L’exposition médiatique a aidé l’État islamique à atteindre ses objectifs : attirer des recrues, répandre la peur chez ses ennemis et gagner un sentiment de légitimité

On dit souvent qu’une relation symbiotique existe entre le terrorisme et les médias. Là où le terrorisme a besoin des médias commerciaux pour communiquer son message à sa cible ou à un public plus large, les médias commerciaux en viennent à dépendre des hausses de l’audience souvent obtenues en relayant des actes de violence terroriste spectaculaires.

Le journaliste de télévision américain Ted Koppel a fait remarquer un jour qu’un cycle d’actualités sans terrorisme « ne priverait pas la télévision de toutes les choses intéressantes dans le monde, mais d’une des choses les plus intéressantes, néanmoins ».

Pour les médias occidentaux, le groupe État islamique est un cadeau qui ne s’épuise pas. Ses actes de violence extraordinaires, sa pyrotechnie spectaculaire et sa brutalité chorégraphiée garantissent de bons audimats, des vues et des clics.

À bien des égards, les médias ont joué un rôle majeur dans la création du monstre qu’est l’État islamique. Ils ont maintenant la responsabilité d’enfoncer le dernier clou dans son cercueil. Mais alors que l’État islamique est le dos au mur et fait face à une coalition de 100 000 combattants à Mossoul, en Irak, la question est la suivante : le feront-ils ?

Tout d’abord, expliquons en détail comment l’État islamique (né al-Qaïda en Irak) s’est servi des médias pour atteindre ses objectifs et comment les médias se sont servis de l’État islamique pour réaliser leur objectif primordial : le profit.

En 2006, au plus fort de l’insurrection contre les forces de la coalition en Irak, Ayman al-Zawahiri, alors chef adjoint d’al-Qaïda, proclamait qu’« al-Qaïda [livrait] une bataille et [que] plus de la moitié de cette bataille se déroul[ait] sur le champ de bataille des médias ».
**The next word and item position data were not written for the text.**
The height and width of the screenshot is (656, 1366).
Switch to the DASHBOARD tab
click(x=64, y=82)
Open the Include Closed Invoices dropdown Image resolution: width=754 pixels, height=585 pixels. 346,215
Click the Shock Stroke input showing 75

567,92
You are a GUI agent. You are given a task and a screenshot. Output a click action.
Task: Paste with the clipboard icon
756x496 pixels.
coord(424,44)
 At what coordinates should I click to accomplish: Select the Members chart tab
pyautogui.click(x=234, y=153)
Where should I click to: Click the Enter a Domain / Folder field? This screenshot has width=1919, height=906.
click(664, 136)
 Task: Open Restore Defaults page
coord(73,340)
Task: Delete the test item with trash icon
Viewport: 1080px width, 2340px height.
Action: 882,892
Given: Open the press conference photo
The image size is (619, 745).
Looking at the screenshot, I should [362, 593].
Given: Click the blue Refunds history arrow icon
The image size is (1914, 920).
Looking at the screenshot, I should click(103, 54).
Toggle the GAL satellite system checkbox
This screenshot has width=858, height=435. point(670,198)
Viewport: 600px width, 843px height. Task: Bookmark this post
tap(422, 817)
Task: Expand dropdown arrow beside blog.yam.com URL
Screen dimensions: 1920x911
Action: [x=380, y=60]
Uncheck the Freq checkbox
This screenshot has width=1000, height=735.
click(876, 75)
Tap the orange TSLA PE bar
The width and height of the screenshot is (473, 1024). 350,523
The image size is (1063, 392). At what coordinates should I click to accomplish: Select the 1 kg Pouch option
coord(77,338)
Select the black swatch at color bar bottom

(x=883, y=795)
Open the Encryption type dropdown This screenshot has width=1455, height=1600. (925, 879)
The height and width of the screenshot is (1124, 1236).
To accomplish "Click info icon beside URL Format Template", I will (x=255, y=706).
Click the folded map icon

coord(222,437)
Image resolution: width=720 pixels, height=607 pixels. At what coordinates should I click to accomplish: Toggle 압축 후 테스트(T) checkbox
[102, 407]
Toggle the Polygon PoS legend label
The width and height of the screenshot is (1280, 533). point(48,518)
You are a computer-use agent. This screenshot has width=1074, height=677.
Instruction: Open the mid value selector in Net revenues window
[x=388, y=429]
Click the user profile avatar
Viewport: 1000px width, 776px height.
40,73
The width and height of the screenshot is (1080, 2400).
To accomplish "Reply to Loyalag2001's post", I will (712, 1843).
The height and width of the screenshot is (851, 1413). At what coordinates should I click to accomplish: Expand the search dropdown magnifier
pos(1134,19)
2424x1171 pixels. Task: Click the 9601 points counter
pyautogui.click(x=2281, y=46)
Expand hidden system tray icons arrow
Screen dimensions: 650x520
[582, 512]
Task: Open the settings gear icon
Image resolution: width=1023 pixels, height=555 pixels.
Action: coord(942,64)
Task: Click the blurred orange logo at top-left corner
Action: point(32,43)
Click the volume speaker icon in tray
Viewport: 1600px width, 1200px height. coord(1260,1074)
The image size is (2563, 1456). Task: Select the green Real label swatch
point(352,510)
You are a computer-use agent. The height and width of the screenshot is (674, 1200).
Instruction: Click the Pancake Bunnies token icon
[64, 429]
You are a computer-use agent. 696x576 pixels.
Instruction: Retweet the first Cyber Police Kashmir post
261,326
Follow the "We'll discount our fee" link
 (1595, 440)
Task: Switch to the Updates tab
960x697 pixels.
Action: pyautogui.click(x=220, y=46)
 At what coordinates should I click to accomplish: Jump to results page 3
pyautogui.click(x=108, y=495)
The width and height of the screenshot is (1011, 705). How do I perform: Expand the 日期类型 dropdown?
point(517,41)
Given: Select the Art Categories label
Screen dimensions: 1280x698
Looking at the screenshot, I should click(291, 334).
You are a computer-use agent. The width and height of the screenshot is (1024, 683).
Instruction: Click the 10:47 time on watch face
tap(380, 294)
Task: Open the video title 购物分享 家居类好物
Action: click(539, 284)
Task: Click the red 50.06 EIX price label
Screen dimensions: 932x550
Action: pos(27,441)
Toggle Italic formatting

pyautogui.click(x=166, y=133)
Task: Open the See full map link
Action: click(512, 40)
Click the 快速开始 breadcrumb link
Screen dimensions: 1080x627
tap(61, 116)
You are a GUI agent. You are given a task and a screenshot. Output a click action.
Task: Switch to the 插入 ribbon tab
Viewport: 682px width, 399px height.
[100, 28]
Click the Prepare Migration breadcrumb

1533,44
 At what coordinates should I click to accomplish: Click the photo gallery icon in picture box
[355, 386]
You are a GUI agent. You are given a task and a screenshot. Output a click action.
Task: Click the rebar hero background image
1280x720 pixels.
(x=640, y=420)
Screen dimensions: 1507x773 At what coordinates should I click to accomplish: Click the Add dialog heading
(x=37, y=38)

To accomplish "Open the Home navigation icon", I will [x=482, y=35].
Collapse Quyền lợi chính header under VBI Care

Sans les médias, le terrorisme serait, comme beaucoup l’ont décrit, ce fameux arbre qui tombe dans la forêt. Aujourd’hui, l’État islamique autoproclamé dépend aussi de la couverture médiatique pour répandre son message, attirer de nouvelles recrues, répandre la peur chez ses ennemis et conférer au califat un sentiment de légitimité étatique.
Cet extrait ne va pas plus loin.